**Written instruction**
Scale the data from its first line through the line containing "(x=979, y=524)" and write those lines again, requests included and left as they are. Multiply every coordinate in the answers by 2.25 and round to whole numbers, with halves rounding up.

**Data rows**
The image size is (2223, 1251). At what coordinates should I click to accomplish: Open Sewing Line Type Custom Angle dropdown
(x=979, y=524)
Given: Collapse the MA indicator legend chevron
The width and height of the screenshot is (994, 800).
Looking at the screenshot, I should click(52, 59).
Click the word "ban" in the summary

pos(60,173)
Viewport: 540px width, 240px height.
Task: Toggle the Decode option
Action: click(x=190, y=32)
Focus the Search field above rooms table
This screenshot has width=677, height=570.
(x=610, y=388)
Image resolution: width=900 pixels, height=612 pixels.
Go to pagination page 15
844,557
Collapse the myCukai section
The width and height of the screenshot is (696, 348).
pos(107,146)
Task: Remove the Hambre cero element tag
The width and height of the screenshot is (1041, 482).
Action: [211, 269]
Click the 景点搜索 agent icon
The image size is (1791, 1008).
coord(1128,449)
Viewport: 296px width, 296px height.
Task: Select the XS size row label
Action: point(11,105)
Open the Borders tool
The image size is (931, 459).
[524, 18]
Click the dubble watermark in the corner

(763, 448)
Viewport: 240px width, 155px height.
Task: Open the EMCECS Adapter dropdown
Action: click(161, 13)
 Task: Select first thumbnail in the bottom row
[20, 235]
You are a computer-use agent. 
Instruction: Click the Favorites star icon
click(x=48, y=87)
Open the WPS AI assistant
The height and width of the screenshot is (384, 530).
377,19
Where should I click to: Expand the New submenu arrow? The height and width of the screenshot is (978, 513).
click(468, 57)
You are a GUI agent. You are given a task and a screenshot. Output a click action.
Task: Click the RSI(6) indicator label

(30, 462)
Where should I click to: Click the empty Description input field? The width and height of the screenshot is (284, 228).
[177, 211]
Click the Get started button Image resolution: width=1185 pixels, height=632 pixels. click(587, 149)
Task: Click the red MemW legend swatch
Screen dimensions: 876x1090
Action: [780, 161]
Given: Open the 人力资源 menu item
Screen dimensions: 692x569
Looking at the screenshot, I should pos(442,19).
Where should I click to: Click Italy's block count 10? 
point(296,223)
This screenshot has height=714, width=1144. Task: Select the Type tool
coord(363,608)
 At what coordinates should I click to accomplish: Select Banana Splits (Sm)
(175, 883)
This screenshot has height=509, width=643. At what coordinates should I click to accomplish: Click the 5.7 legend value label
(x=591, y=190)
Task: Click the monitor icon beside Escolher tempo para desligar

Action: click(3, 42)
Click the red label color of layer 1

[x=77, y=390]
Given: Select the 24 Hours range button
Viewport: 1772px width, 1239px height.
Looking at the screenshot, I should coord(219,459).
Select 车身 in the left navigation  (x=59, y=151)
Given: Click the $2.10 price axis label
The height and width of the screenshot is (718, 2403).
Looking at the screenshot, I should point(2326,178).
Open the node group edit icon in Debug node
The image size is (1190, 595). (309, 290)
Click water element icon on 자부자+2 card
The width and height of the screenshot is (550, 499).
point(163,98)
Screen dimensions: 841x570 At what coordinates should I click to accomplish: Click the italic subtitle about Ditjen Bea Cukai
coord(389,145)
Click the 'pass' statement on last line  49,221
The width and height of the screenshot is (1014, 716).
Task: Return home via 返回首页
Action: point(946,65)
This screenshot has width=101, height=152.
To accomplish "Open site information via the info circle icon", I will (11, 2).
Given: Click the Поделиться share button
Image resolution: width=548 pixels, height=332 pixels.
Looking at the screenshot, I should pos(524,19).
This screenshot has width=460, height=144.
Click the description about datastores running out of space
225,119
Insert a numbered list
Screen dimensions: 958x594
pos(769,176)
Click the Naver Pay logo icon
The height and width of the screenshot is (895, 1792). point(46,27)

**Response to this exercise**
The image size is (2223, 1251). At what coordinates should I click to accomplish: Open Sewing Line Type Custom Angle dropdown
(x=2203, y=1179)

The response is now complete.